Eventually the money flow will be reversed, when a bail-out is announced, but in the meantime pension funds earn premium, banks earn spreads, hedge funds earn fees and everyone’s a winner – except the hapless hedge fund investors, who suffer the fees on fleeting performance, and the unfortunate inhabitants of the piñata. What does any of this have to do with Greece? Very little. It is not much more than a floating craps game in an alley off Wall Street.
This is where the idea of CDS as insurance breaks down. For over 250 years, insurance markets have required buyers to have an insurable interest; another name for skin in the game. Your neighbour cannot buy insurance on your house because they have no insurable interest in it. Such insurance is considered unhealthy because it would cause the neighbour to want your house to burn down – and maybe even light the match.

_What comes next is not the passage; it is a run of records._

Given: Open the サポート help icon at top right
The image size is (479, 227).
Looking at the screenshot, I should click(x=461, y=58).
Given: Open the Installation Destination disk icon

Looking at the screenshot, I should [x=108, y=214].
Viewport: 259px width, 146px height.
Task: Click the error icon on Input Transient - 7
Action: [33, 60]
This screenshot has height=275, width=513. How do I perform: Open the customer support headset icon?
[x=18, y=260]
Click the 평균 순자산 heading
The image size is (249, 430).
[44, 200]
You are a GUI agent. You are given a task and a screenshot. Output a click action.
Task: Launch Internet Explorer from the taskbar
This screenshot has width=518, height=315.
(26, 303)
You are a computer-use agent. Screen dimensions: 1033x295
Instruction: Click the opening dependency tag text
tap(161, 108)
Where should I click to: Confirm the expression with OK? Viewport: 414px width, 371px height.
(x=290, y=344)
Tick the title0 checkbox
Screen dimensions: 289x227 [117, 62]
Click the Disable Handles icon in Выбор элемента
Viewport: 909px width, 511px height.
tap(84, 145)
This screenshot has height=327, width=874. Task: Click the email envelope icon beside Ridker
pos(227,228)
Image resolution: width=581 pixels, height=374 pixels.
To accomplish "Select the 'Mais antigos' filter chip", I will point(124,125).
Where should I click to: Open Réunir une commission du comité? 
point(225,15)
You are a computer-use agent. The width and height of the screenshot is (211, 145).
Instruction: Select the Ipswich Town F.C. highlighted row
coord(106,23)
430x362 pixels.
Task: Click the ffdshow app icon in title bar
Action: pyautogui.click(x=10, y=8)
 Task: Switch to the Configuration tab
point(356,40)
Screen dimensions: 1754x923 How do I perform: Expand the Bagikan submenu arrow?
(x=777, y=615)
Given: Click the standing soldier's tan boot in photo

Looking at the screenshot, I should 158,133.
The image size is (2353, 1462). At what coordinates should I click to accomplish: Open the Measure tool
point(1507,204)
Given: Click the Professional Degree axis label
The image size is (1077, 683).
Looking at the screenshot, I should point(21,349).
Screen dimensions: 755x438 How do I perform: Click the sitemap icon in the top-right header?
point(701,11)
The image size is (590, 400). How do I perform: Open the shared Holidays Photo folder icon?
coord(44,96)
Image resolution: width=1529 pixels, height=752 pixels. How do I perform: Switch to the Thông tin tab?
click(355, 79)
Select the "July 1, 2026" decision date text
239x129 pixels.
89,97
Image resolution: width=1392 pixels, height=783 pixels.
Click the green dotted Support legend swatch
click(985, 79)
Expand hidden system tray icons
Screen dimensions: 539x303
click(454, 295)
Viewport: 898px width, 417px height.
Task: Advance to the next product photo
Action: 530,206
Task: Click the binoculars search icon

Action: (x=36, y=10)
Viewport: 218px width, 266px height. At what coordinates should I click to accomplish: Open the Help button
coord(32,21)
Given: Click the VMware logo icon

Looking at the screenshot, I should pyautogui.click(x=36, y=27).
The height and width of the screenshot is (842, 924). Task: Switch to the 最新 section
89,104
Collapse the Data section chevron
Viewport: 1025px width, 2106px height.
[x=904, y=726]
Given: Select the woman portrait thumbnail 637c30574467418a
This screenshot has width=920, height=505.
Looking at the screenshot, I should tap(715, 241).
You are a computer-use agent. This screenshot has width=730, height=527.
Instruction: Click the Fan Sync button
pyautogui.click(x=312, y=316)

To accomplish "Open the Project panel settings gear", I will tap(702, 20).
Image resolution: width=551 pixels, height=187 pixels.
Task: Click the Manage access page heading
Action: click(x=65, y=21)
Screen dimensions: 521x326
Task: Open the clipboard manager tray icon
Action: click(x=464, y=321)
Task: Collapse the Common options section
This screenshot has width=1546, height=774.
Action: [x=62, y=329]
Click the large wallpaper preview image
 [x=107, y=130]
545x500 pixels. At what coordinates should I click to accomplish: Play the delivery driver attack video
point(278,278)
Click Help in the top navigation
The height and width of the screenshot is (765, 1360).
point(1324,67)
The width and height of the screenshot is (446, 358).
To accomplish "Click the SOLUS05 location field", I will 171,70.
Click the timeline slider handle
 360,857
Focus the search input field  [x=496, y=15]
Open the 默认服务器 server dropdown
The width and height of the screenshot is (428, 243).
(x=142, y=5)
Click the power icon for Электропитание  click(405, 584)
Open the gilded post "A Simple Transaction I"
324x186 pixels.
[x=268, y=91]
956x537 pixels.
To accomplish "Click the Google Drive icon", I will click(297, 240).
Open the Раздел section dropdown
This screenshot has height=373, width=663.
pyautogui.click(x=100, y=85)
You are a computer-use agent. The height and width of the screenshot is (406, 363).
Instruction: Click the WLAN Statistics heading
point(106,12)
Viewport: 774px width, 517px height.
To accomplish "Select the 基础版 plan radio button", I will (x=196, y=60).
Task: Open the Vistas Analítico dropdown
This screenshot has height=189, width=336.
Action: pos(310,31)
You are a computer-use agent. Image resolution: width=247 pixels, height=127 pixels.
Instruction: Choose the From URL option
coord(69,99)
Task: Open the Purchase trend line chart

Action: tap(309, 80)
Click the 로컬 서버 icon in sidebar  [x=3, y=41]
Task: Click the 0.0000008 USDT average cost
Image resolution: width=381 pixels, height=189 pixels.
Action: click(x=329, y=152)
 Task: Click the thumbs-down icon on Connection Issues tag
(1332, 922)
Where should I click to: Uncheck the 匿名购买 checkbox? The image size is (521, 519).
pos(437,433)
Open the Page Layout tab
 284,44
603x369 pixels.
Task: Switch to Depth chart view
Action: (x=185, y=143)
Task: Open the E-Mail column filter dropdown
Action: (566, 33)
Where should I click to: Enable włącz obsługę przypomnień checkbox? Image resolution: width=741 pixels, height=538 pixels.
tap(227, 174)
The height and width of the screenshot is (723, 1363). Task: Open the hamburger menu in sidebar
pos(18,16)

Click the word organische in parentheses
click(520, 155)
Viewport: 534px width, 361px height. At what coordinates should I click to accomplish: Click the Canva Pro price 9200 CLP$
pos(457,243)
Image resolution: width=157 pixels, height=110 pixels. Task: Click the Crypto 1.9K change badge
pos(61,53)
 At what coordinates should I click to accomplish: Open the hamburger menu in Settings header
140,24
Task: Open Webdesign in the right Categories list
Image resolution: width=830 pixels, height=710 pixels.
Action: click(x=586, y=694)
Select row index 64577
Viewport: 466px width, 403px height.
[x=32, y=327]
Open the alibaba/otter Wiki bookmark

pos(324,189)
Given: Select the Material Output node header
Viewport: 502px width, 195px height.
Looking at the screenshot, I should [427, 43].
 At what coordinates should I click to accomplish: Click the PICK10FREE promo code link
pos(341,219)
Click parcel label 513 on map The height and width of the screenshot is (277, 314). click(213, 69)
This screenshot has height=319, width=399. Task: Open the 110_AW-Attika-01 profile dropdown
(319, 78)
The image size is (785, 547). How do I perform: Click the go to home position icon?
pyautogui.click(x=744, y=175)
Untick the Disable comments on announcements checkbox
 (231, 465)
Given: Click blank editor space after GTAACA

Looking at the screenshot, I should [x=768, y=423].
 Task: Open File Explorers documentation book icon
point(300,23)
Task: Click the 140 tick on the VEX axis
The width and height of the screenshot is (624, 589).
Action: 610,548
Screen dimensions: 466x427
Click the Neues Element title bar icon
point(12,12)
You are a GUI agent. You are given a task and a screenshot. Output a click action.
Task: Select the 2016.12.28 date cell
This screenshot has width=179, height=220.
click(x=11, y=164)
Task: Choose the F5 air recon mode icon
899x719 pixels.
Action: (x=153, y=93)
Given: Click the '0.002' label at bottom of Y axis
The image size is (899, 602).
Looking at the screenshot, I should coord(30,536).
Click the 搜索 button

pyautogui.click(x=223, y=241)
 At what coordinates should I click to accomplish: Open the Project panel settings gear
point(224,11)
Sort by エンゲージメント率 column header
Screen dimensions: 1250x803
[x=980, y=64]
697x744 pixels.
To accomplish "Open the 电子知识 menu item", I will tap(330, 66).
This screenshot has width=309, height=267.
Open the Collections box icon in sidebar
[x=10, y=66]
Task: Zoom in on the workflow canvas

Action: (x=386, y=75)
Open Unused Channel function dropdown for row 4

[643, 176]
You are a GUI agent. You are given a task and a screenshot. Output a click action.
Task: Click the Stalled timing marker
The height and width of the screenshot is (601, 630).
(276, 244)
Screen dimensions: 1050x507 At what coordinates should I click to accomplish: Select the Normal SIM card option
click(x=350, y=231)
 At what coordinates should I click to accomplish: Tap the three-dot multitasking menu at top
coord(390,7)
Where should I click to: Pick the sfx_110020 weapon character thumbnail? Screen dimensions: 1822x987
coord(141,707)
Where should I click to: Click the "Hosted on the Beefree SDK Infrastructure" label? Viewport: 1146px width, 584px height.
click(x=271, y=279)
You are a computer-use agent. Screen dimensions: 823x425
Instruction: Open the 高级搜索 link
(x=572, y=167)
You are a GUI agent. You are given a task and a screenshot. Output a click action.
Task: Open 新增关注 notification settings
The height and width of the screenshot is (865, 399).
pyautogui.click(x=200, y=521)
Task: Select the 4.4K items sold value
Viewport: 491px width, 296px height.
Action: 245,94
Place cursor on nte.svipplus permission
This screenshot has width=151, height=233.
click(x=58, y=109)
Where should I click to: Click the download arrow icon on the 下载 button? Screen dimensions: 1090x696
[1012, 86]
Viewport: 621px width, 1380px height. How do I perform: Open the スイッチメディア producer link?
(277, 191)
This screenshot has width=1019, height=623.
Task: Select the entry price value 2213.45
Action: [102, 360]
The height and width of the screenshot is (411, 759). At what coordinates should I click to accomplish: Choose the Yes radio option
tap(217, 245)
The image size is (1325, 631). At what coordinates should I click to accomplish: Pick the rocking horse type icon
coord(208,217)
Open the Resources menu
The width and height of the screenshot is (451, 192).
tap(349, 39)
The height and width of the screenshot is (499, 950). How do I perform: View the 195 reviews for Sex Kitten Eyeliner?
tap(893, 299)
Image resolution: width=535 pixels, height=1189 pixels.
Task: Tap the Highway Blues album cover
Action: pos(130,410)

When the CDS market started in the 1990s the whiz-kid inventors neglected the concept of insurable interest. Anyone could bet on anything, creating a perverse wish for the failure of companies and countries by those holding side bets but having no interest in the underlying bonds or enterprises. We have given Wall Street huge incentives to burn down your house.
I have general doubts about this being a complete, or accurate description, of the incentives in the CDS market. In particular, I have two questions about this description of CDSs:
- First, is this a genuinely accurate description of the CDS market? This presents it as being unmoored from the fundamentals, partly on account of the lack of an insurable interest (e.g., Goldman Sachs as an empty creditor at the time of the AIG meltdown) – but also because the parties have a massive agency failure problem in which the costs fall upon the hedge fund investors getting charged fees. But is this really the case? Are the parties on both sides, and the middle, in the CDS market really not checking against each other, quite apart from whether there is an insurable interest or not?
- Second, what is the argument for not requiring an insurable interest in the creation of an insurance market? Liquidity and depth in the market?